EXERCISE DIRECTIONS: Could you copy every record below exactly as it is written?

MATERIALS PROVIDED:
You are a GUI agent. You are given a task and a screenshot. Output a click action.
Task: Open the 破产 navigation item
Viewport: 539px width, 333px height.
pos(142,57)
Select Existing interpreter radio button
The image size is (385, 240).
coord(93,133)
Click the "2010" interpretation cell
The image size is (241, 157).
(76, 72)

RESULT OF THE TASK:
You are a GUI agent. You are given a task and a screenshot. Output a click action.
Task: Open the 破产 navigation item
Viewport: 539px width, 333px height.
pos(142,57)
Select Existing interpreter radio button
The image size is (385, 240).
coord(93,133)
Click the "2010" interpretation cell
The image size is (241, 157).
(76, 72)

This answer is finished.